Verizon officials said they will follow the court order ruling Seku dead and continue paying survivor benefits to his wife, Leslie Bright.
Bright, left with the kids, no money and too many questions all those years ago, promises to fight her husband. She went to Surrogate’s Court in 2000 seeking a judge’s ruling that Winston Bright was dead. That was eight years after Seku first showed up on public records in California.
Seku claims he has had amnesia for 20 years and adopted his new name while wandering the streets of California.
The amnesia story doesn’t fly with Bright, who says Seku just left home one day in 1992 and never returned. “He kissed me on the cheek, called me at lunchtime like he always did and again when he was on his way home,” she told the Daily News. “He never made it.”
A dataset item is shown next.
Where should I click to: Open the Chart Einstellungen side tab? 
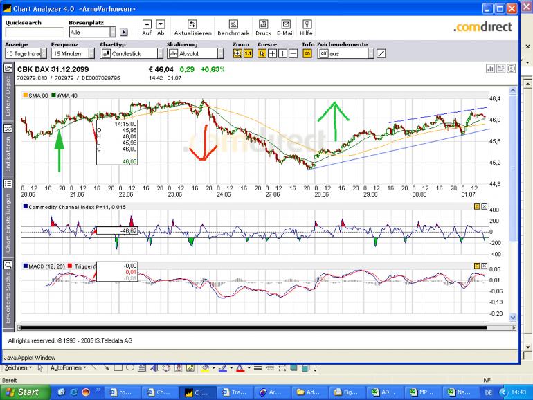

Seku went to California and reinvented himself with an African name he picked out of a magazine because he liked the way it sounded. He earned a master’s degree, taught public school and worked with troubled boys, like he always wanted. But while Seku was living the dream, his family was falling apart. They lost their Stuyvesant Town apartment and moved into a public housing project.
“We had it rough. We had no money,” Bright said. One son, Aaron, dealt drugs and got arrested. Another, Eric, is still in prison.
Meanwhile, she said, she didn’t hear from her husband’s family for those 20 years, making her wonder if he had run off and was staying in touch with them.
“I will go at him for back child support, cat support, everything!” Bright said. “If he wants a fight, I’ll give him a fight!”
A woman answering the door at the Harlem apartment of Seku’s mother said she would not comment.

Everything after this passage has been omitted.